> _TEXT BLOCK_
‘Muslims Must Condemn!’
In the second year after the Prophet Muḥammad’s (sall Allāhu ʿalayhi wa sallam) migration from Makkah to Medina, when hostilities between the Quraysh and the fledgling Muslim community in Medina were at a peak, the Muslim community was faced with a controversy which struck at the heart of accepted norms and morality in the Arabian Peninsula. A small platoon headed by ʿAbdullāh b. Jahsh reached a region called Nakhlah, where they encountered a trade caravan belonging to the Quraysh, who of course had confiscated the homes, properties and businesses of Muslims from Makkah. The platoon attacked the caravan, confiscated its goods and took two men as prisoners of war, who were later released. The third man, ʿAmr b. Hadrami, was killed in the attack.
The controversy here was not the fact that an attack took place. The controversy here was that the attack took place in the final day of Rajab, one of the four sacred months of the Islamic calendar wherein fighting and killing was strictly prohibited. The Arabs recognised the sanctity of these months and the Qur’ān confirms this tradition. The incident left the Muslim community feeling anxious and distraught that one of their own had violated the accepted norms and morality of the Arabs. The Quraysh also took this as an opportunity to intensify their propaganda against the Prophet Muḥammad (sall Allāhu ʿalayhi wa sallam). The response from the Qur’ān was succinct, balanced and comprehensive:
“They ask you about the sacred month – about fighting therein. Say, “Fighting therein is a great sin, but averting [people] from the way of Allāh and disbelief in Him and [preventing access to] al-Masjid al-Harām and the expulsion of its people therefrom are greater [evil] in the sight of Allāh…”
This verse provides a blueprint for the turbulent times we find ourselves in today. The Qur’ān unequivocally condemns major sins which, in this case, was fighting in the sacred months, but that condemnation was fair, balanced and universal. One group of people should not be exempt from criticism while another are subject to intense scrutiny. The verse not only emphasised the strict prohibition of violating the sacred months, which the Muslims had been accused of, but also reiterated that averting people from the way of Allāh, disbelieving in Him and preventing access to the sacred mosque while expelling its inhabitants were also major sins.

> _DATASET EXTRACT_
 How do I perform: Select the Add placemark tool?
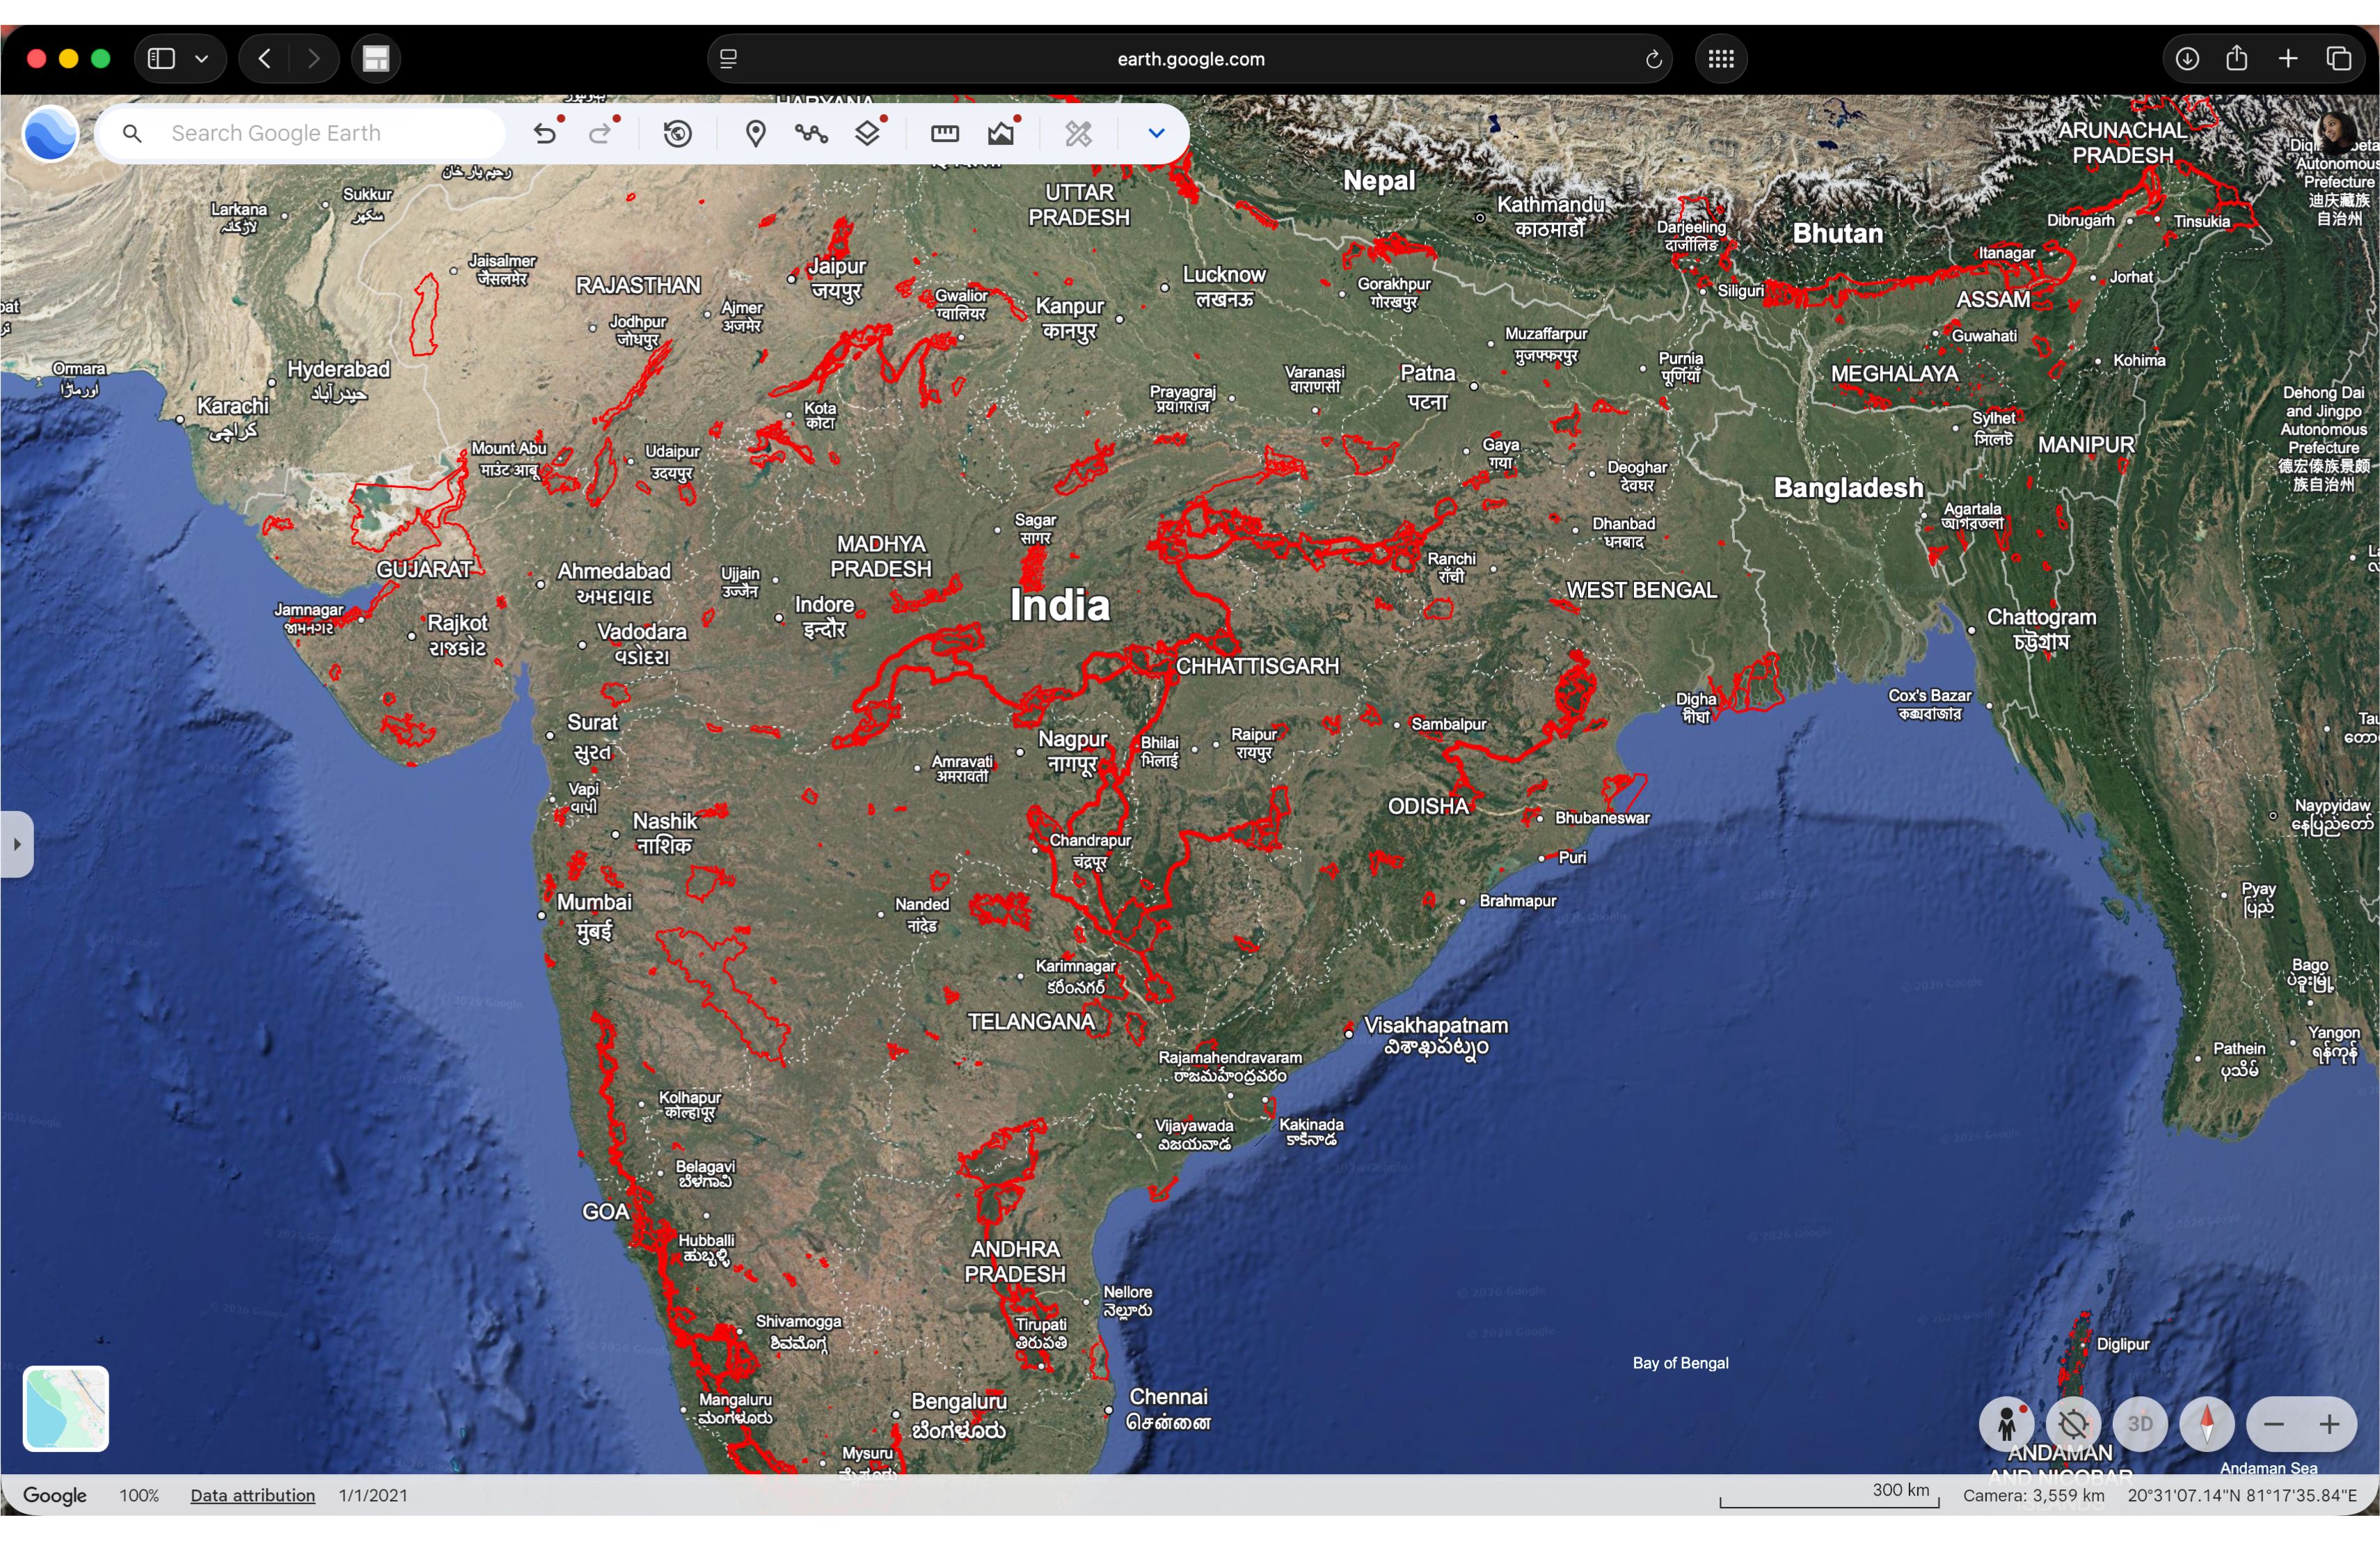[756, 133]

> _OBJECTIVE 1_
From the text on the Nakhlah raid, reproduce the passage starting with "This verse provides" and going on through "also major sins.".
> _OBJECTIVE 2_
According to the text on the Nakhlah raid, on what day did the attack on the Quraysh caravan take place?

> _OUTPUT 1_
This verse provides a blueprint for the turbulent times we find ourselves in today. The Qur’ān unequivocally condemns major sins which, in this case, was fighting in the sacred months, but that condemnation was fair, balanced and universal. One group of people should not be exempt from criticism while another are subject to intense scrutiny. The verse not only emphasised the strict prohibition of violating the sacred months, which the Muslims had been accused of, but also reiterated that averting people from the way of Allāh, disbelieving in Him and preventing access to the sacred mosque while expelling its inhabitants were also major sins.

> _OUTPUT 2_
On the final day of Rajab, one of the four sacred months of the Islamic calendar.